Rows for locating text and elements:
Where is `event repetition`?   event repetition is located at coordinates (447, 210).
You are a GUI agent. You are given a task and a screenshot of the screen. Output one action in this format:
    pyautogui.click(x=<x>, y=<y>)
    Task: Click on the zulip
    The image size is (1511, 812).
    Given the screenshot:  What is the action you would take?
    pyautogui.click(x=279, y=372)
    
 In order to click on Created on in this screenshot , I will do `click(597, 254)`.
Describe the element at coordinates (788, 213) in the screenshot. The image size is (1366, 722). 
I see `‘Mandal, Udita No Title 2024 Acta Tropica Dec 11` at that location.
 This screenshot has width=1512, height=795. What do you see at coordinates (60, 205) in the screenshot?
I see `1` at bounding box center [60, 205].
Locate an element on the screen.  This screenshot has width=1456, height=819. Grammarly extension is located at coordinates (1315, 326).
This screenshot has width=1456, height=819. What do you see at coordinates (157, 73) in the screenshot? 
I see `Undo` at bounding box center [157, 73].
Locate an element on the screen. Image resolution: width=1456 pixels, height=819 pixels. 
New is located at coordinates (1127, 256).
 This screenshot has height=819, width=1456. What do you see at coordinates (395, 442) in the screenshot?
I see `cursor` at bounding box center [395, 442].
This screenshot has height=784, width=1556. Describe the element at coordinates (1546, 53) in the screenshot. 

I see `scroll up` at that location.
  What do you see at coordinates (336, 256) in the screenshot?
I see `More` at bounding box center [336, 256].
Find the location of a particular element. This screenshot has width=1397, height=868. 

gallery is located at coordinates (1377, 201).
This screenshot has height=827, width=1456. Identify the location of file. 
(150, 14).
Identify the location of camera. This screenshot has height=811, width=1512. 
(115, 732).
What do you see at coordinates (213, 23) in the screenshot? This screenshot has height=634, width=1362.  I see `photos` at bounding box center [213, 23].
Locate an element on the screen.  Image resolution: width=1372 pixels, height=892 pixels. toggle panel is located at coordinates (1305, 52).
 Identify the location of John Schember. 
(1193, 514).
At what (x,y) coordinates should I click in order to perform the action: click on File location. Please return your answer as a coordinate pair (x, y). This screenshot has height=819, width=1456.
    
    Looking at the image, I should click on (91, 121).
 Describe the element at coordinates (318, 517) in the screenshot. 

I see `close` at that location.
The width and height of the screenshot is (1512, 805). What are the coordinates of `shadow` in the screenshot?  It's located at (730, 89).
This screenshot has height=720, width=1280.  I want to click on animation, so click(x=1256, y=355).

● TO DO: Please output every one of the rows above again, unchanged and in the same order.

● OUTPUT OF THE EXERCISE:
Where is `event repetition`?   event repetition is located at coordinates (447, 210).
You are a GUI agent. You are given a task and a screenshot of the screen. Output one action in this format:
    pyautogui.click(x=<x>, y=<y>)
    Task: Click on the zulip
    The image size is (1511, 812).
    Given the screenshot:  What is the action you would take?
    pyautogui.click(x=279, y=372)
    
 In order to click on Created on in this screenshot , I will do `click(597, 254)`.
Describe the element at coordinates (788, 213) in the screenshot. The image size is (1366, 722). 
I see `‘Mandal, Udita No Title 2024 Acta Tropica Dec 11` at that location.
 This screenshot has width=1512, height=795. What do you see at coordinates (60, 205) in the screenshot?
I see `1` at bounding box center [60, 205].
Locate an element on the screen.  This screenshot has width=1456, height=819. Grammarly extension is located at coordinates (1315, 326).
This screenshot has width=1456, height=819. What do you see at coordinates (157, 73) in the screenshot? 
I see `Undo` at bounding box center [157, 73].
Locate an element on the screen. Image resolution: width=1456 pixels, height=819 pixels. 
New is located at coordinates (1127, 256).
 This screenshot has height=819, width=1456. What do you see at coordinates (395, 442) in the screenshot?
I see `cursor` at bounding box center [395, 442].
This screenshot has height=784, width=1556. Describe the element at coordinates (1546, 53) in the screenshot. 

I see `scroll up` at that location.
  What do you see at coordinates (336, 256) in the screenshot?
I see `More` at bounding box center [336, 256].
Find the location of a particular element. This screenshot has width=1397, height=868. 

gallery is located at coordinates (1377, 201).
This screenshot has height=827, width=1456. Identify the location of file. 
(150, 14).
Identify the location of camera. This screenshot has height=811, width=1512. 
(115, 732).
What do you see at coordinates (213, 23) in the screenshot? This screenshot has height=634, width=1362.  I see `photos` at bounding box center [213, 23].
Locate an element on the screen.  Image resolution: width=1372 pixels, height=892 pixels. toggle panel is located at coordinates (1305, 52).
 Identify the location of John Schember. 
(1193, 514).
At what (x,y) coordinates should I click in order to perform the action: click on File location. Please return your answer as a coordinate pair (x, y). This screenshot has height=819, width=1456.
    
    Looking at the image, I should click on (91, 121).
 Describe the element at coordinates (318, 517) in the screenshot. 

I see `close` at that location.
The width and height of the screenshot is (1512, 805). What are the coordinates of `shadow` in the screenshot?  It's located at (730, 89).
This screenshot has height=720, width=1280.  I want to click on animation, so click(x=1256, y=355).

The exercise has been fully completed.